When I first saw Writeboard, the thought, “One-page wiki” popped into my head within two seconds. It still makes sense to me. I know what a wiki does and does not do and I know in which ways Writeboard is similar to it and dissimilar to it. I’m not going to start thinking that something like a one-page wiki is a wiki any more than I’m going to think that our tall Tom Cruise is Tom Cruise.

If I’m speaking to people I suspect don’t know what a wiki is, I’ll describe it differently, perhaps like “a word processor that everyone can work on together”. It’s imperfect and imprecise but that’s life. If people can understand enough about it to ask intelligent questions, it’s good enough.

Get a grip before I start describing 37signals as “like Webvan but without the groceries and the VCs.”

8500 07 Oct 05

“Get a grip before I start describing 37signals as “like Webvan but without the groceries and the VCs.”

I may not agree with this indictment but it is damn funny.

Michael 07 Oct 05

Wonkish Pedantry seems to be a bit like flogging a dead horse, no?

Jason 07 Oct 05

Would someone use Writeboard instead of Microsoft Words “Tracking” functionality?

Charles Jolley 07 Oct 05


I think that one of the reasons so many people are calling Writeboard a wiki is because we desperately want it to be one! Virtually all of Sproutit’s planning documents are done either in Instiki or Basecamp. The biggest problem I have with wikis though is that it is so hard to train new people to use them.

Writeboard has such a great UI that I could really use to store all of our documents if only it had that one critical trait: linking multiple pages together by adding links to them.

I know you want to solve one problem well and do less and all that, but Writeboard is so close to what I have been looking for its too hard not to ask for it. :-)

Javier Cabrera 12 Oct 05

Hey, Writeboard is a Wiki. Maybe isn’t what you guys wanted to develop, but it is a Wiki. But you know what? it doesn’t matter. Is an excellent app and we are all happy of using it, so keep doing what you guys are doing!

Doug 27 Jan 06

Sorry if I’m bumping a dead topic.

I think Adrian has pretty well captured things with his comments about the use of language. Wiki and blog are evolving concepts, and while it may be useful to try to identify the essential attributes of a wiki or blog there’s nothing wrong with someone saying something is wiki-like or blog-like.

I’ve never used Writeboard - why are folks down on it?

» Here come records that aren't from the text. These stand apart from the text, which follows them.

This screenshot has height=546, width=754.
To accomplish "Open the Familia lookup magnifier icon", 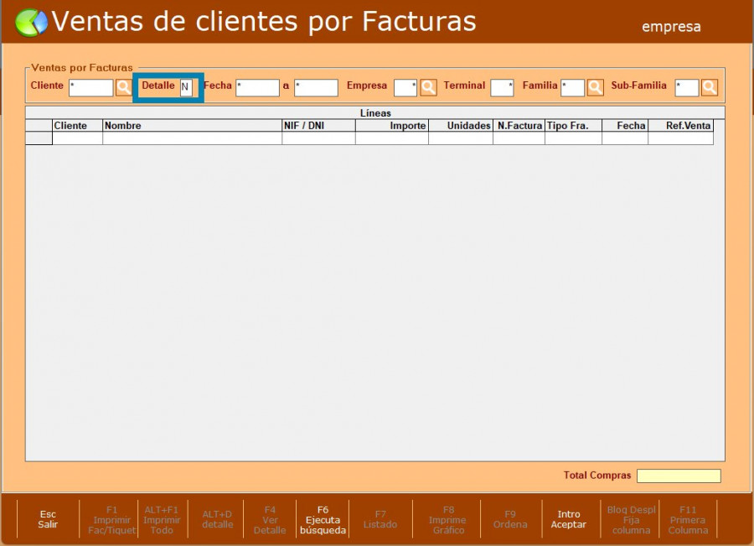I will 595,87.
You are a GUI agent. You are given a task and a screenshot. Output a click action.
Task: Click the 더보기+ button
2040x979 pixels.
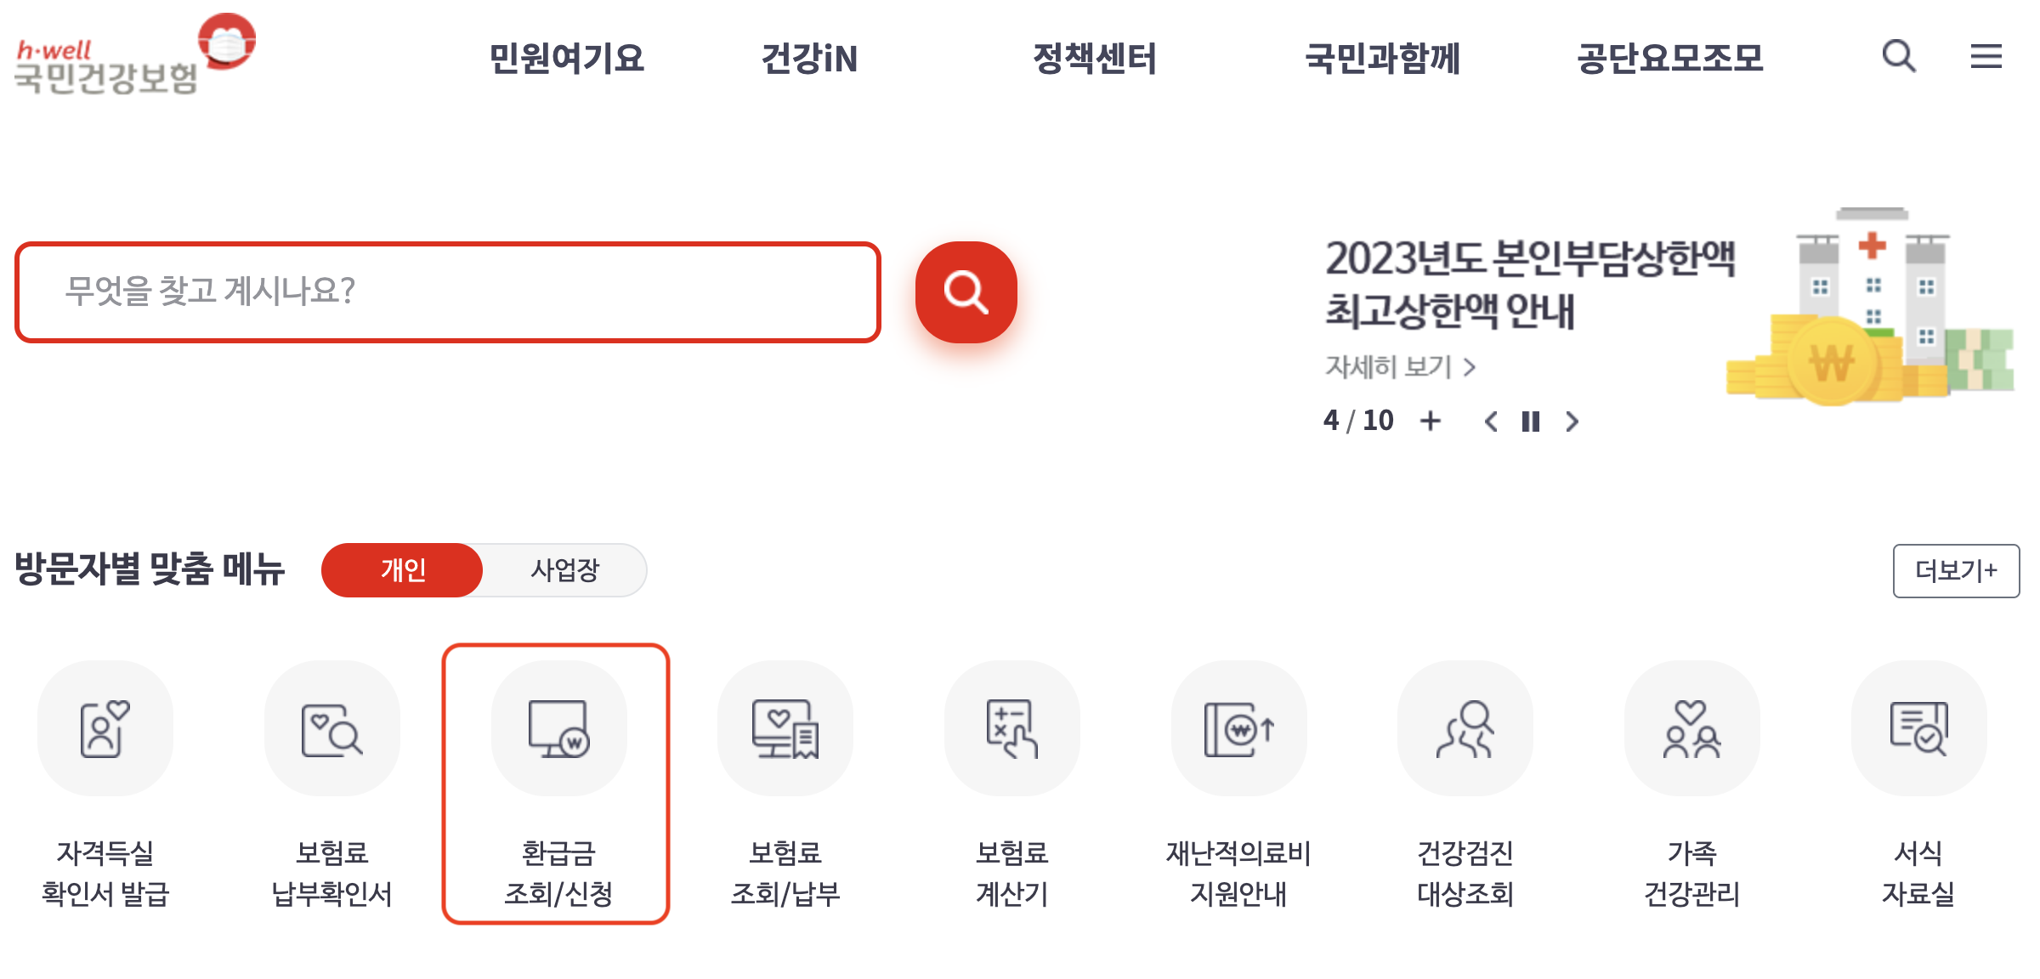1955,571
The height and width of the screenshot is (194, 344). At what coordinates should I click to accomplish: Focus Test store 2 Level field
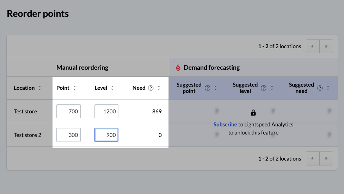click(106, 135)
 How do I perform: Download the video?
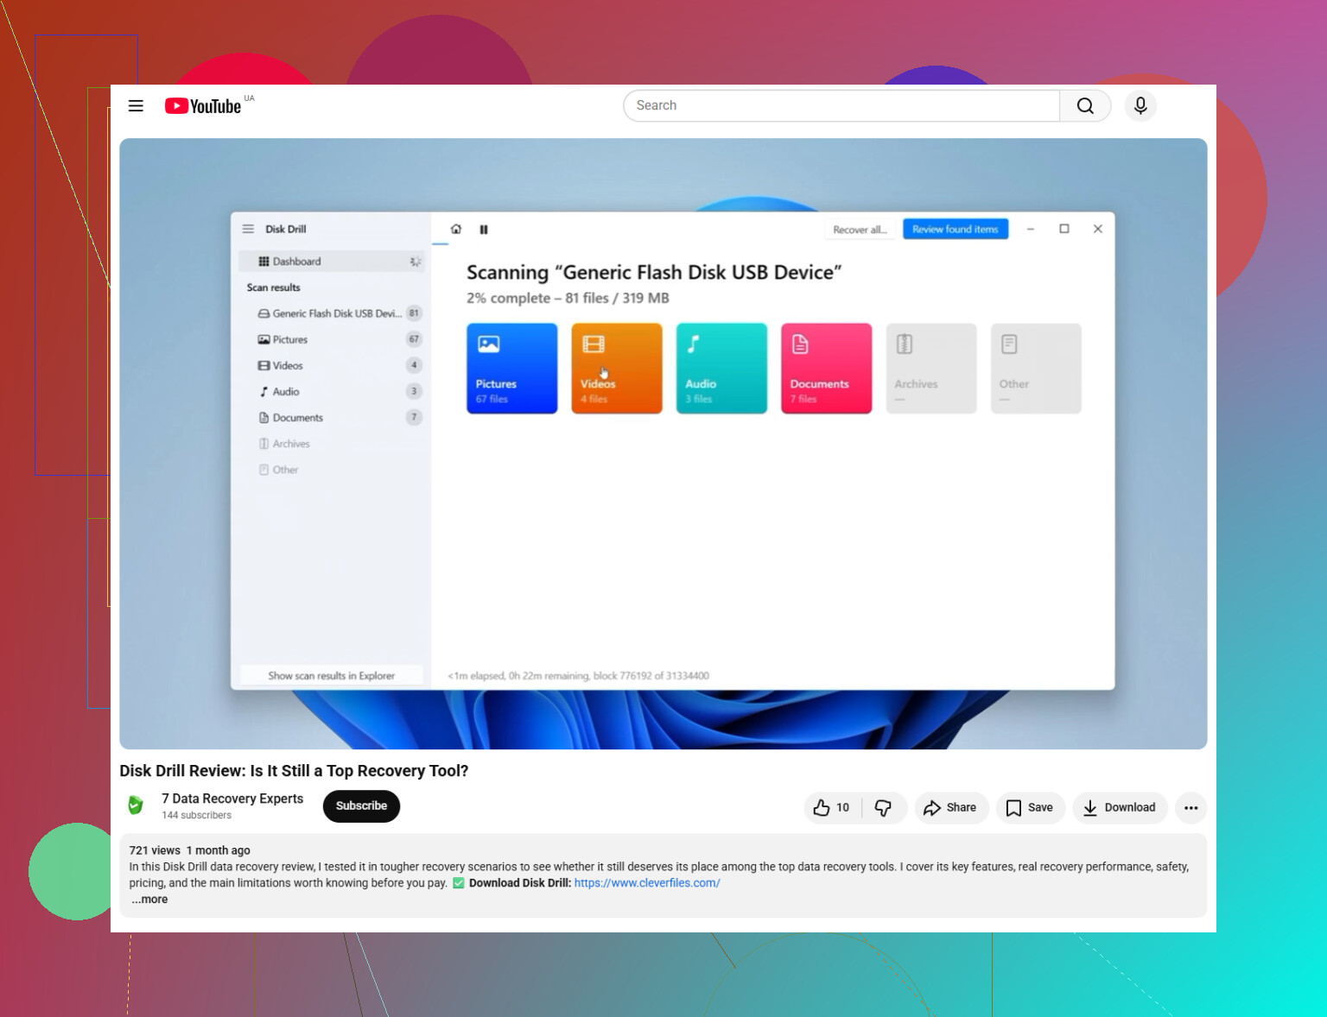point(1120,807)
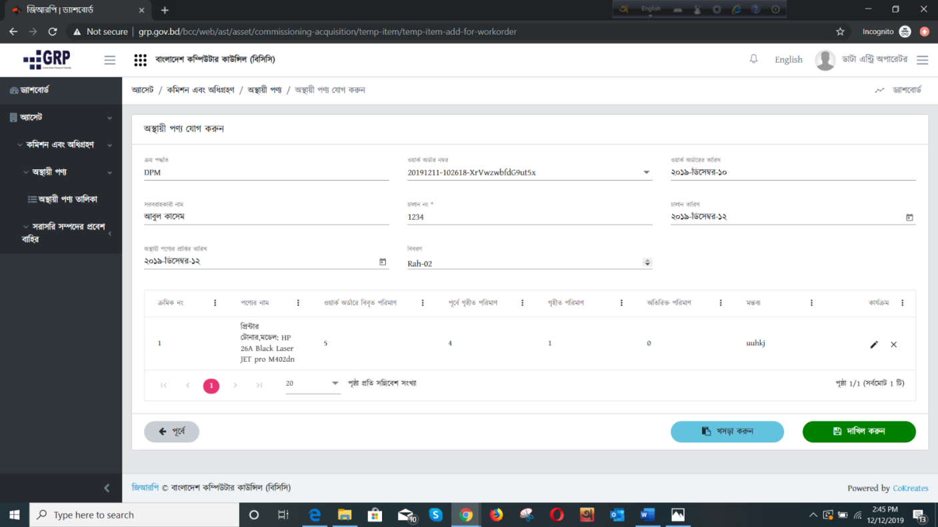Screen dimensions: 938x527
Task: Collapse the left sidebar using bottom arrow
Action: coord(107,488)
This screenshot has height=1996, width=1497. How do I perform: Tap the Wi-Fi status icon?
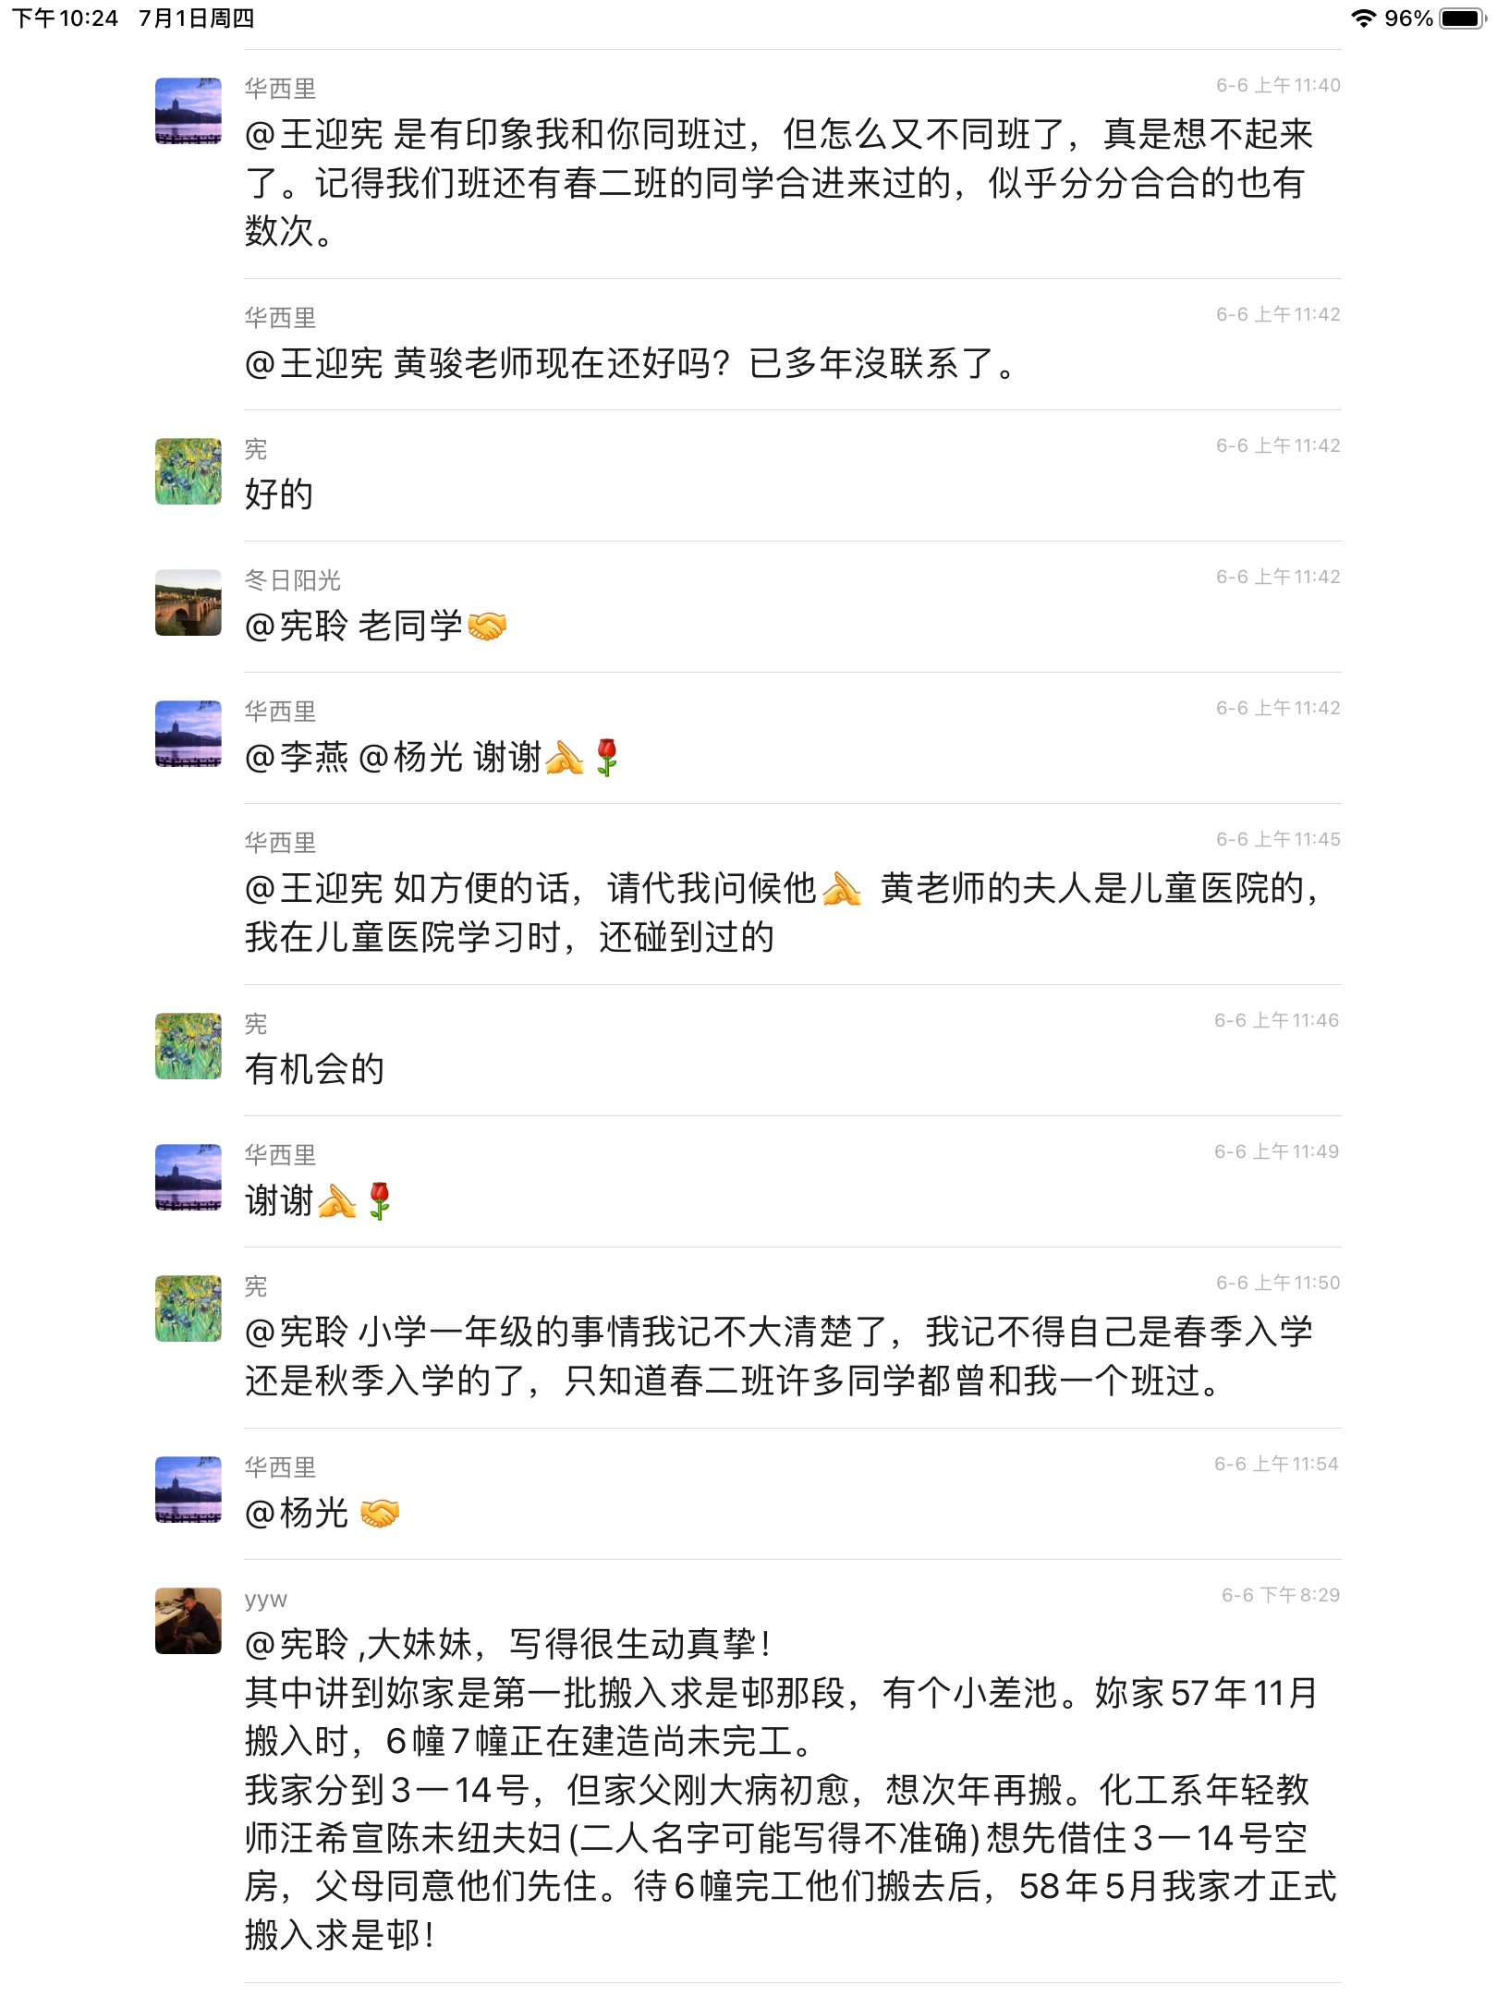(1362, 18)
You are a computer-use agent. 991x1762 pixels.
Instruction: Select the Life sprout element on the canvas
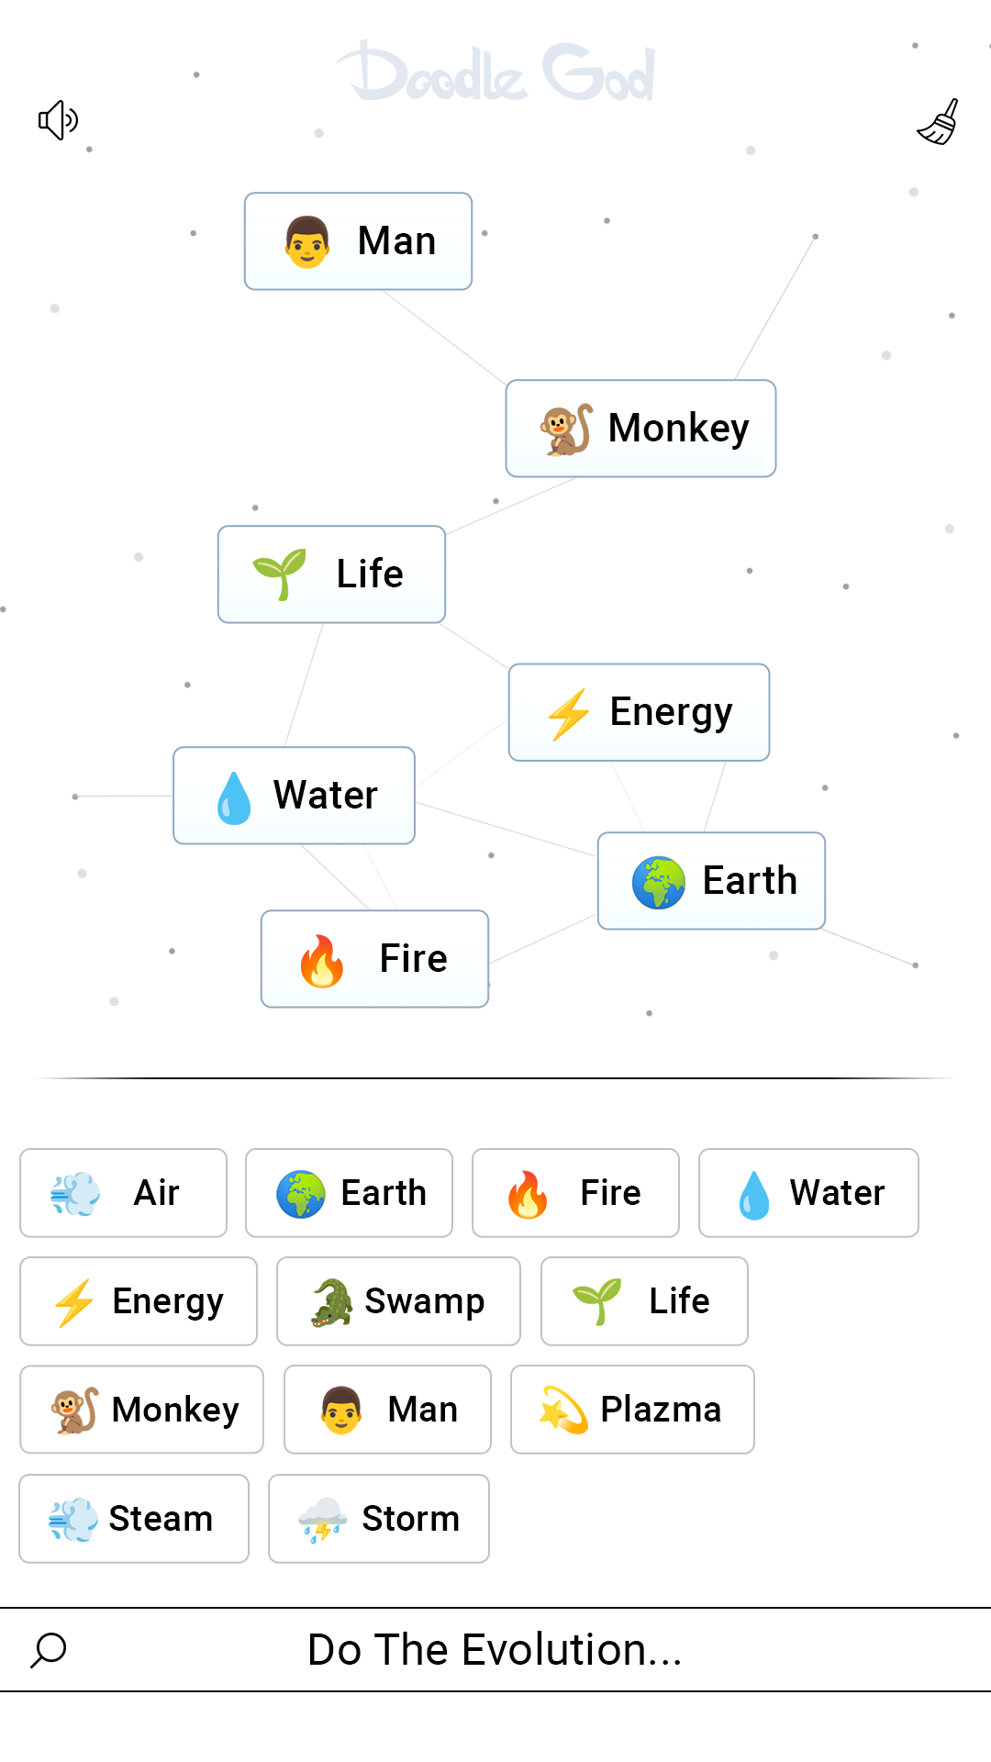pos(331,574)
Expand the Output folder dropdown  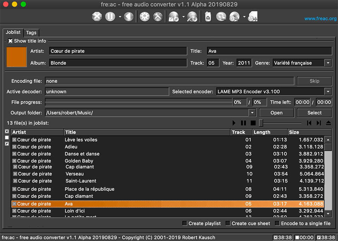point(252,113)
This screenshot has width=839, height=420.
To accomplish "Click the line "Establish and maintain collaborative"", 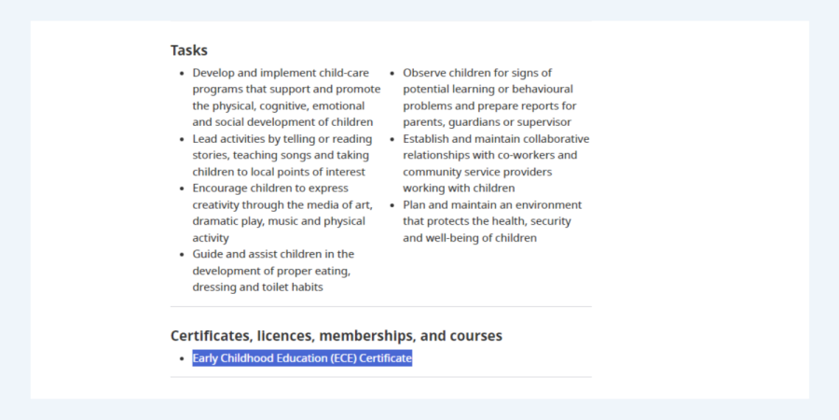I will point(496,139).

Also, I see Instiki comments are very vulnerable to spam. It’s been several months since the spammy posts by Joe and John above. Is there any way to remove those?

howard 17 Mar 06

I agree with the stated definition of a wiki. I’ve built knowledge bases that were similar to wikis but used other page creation mechanisms, and I have to stress that the core feature of a wiki — the thing that makes it vastly easier to use than many other systems — is that new pages are created simply by linking to them in the text. That’s huge.

People can call any knowledge management system a wiki, just as people can call any vehicle a car — but that doesn’t make everything a wiki (or a car!) :-)

No, not every web site is a blog. Blogs have defining characteristics, e.g. they grow over time in a specific way. That isn’t true of just any web site. When you add comments, a blog is simply a personal discussion forum, in which each thread is initiated by the blogger/s and other people can only comment on these threads.